Various studies, including those cited at the bibliographic paragraph of this essay, conclude that in the current social context, the interaction of citizens with social networks unequivocally causes undesired effects. This scenario calls for the creation of participatory forums and EU initiatives, integrated by media professionals, businessmen, academics, users, consumers and other social and political actors. Careful attention must be paid to observe the causes of such manifestation to reverse the damaging effects of the creation of untruthful information, within the public and private communication channels that converge in the Social Media community. The present work aims the objective of establishing the foundations for giving birth to an environment for legal research of journalists and other stakeholders, to address the problem and gaining control of these dysfunctional social behaviours.

As the EU High-Level Group on Fake News appoints such actions would also allow the media ecosystem to create consensus in the community for conceptualisation, research, and establishment of preventive measures to avoid adverse effects of fake news on public opinion. Not to mention the impact of these acts on the reputation of public and private figures, taking into account the delicate balance that must prevail between the right to freedom of expression and privacy.

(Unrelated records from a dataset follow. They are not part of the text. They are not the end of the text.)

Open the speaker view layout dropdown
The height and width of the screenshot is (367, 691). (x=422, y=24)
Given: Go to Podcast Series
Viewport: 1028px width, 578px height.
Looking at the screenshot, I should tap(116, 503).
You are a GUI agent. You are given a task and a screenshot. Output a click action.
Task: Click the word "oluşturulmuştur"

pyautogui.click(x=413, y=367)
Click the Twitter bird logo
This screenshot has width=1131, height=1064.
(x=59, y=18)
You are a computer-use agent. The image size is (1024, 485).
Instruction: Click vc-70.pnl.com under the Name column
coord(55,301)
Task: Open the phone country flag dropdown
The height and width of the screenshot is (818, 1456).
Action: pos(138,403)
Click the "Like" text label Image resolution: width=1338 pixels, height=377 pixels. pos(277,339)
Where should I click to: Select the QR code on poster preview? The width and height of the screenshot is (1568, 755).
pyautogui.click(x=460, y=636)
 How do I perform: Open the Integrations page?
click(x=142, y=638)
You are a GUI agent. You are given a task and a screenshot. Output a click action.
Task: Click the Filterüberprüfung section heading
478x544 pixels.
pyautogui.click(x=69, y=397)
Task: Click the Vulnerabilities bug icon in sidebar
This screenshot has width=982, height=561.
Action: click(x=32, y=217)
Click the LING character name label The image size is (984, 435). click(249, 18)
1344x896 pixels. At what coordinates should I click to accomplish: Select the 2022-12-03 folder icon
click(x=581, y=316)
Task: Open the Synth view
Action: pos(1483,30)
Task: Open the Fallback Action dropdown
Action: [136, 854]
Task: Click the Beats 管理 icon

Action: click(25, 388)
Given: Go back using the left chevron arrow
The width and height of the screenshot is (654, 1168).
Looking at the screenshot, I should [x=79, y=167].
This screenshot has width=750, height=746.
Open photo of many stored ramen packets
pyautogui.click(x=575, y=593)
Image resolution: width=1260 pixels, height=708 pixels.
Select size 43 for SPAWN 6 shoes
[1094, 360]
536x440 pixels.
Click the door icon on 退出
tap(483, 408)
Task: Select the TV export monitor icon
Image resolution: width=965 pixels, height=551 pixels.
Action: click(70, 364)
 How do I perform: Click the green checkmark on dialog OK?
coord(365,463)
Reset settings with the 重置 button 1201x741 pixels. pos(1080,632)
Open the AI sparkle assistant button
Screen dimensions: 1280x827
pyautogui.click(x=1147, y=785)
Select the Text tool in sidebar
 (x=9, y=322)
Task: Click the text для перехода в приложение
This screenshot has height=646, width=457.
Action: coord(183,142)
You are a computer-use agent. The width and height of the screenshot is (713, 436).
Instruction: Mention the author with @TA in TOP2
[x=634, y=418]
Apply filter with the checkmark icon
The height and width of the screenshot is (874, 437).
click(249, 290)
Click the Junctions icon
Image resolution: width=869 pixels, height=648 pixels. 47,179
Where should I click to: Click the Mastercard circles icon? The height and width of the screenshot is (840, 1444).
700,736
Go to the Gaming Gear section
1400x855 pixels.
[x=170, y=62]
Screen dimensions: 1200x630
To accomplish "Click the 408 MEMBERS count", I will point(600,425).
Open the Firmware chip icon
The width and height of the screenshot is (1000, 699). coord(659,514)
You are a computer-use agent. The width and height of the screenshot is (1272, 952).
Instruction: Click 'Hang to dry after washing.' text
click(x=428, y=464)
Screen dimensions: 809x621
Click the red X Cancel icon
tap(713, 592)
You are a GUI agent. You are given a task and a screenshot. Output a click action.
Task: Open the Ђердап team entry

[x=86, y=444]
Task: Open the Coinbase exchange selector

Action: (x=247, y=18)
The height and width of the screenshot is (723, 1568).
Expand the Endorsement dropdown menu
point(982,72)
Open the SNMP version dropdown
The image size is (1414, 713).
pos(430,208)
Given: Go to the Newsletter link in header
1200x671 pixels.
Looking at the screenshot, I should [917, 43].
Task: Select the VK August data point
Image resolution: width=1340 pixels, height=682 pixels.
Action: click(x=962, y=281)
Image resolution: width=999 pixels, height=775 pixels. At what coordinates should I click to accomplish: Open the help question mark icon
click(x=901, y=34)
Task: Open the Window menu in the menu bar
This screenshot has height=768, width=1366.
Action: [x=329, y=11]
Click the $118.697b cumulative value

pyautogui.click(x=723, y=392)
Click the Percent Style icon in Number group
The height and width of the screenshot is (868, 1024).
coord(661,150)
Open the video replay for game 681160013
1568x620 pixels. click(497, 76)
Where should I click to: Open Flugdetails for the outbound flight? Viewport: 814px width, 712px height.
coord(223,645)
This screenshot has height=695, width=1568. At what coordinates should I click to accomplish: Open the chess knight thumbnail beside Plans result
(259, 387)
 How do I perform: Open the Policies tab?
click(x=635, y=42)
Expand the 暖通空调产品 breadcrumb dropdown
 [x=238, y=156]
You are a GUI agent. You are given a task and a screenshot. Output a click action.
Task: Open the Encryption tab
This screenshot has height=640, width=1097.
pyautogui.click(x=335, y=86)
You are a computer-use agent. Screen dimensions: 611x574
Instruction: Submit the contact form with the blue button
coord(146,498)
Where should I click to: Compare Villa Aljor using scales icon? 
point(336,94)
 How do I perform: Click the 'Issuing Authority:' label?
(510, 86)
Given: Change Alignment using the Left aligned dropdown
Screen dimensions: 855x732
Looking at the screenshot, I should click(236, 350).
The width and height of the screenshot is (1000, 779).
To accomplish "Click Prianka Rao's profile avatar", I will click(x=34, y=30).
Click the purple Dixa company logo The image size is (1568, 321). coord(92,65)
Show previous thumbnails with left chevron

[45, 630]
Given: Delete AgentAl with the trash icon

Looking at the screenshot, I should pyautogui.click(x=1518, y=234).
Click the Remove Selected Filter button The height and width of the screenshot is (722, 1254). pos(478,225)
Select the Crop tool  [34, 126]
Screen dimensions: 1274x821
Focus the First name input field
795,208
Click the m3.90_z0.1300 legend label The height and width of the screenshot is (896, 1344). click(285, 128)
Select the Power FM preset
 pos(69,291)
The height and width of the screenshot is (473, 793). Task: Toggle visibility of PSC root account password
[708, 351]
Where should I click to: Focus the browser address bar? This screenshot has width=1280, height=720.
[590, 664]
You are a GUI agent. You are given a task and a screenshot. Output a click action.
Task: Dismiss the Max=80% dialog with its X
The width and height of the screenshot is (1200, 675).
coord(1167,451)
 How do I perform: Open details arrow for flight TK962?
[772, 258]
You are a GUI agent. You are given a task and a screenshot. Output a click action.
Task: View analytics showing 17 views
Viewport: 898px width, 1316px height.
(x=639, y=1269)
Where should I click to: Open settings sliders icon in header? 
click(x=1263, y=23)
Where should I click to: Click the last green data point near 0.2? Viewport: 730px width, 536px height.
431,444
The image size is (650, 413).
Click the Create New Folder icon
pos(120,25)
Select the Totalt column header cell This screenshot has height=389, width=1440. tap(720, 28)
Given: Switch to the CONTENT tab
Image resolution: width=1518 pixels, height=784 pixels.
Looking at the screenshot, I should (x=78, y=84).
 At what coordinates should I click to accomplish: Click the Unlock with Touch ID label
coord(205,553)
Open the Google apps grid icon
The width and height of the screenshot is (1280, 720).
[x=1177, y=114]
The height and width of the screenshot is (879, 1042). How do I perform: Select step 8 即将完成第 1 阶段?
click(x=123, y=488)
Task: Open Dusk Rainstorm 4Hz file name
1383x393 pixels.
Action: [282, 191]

For achieving a European dimension at the core of the EU initiatives in reaching that balance, it is necessary to promote the creation of hubs, observatories for research and educational purposes targeting not only consumers, but also journalists that are in the responsibility of examining content prior to publication and publishing those considered factually relevant. Once the environment for common consensus would be constructed, it will be possible to implement best practices among legal professional, media owners, ICT experts and journalists, as well as qualitative and quantitative analysis and research methods. Not only the Environment for observation of biased information must reunite European media professionals for they to become aware of the problem. In such vein they also can gain abilities to implement practical solutions once developed. It also will be the centerpiece for creating new technological innovations and improving the existing ones. Performing several actions will also be possible in order to apply sophisticated fake-news analysis and detection techniques already created, such as stance detection, machine learning, big data and data science, natural language processing, deception detection, linguistic/semantic approaches, network approach must be re-examined at the core of the appropriate environment. All with the purpose of generating informatic and legal solutions concerning real-time detection of false information in social media in the so-called dynamic that will consist of an interactive ambience for holistic experimental purposes. It has been proven that the attempt of favouring those framing joint actions has taken place by means of EU programmes and financial...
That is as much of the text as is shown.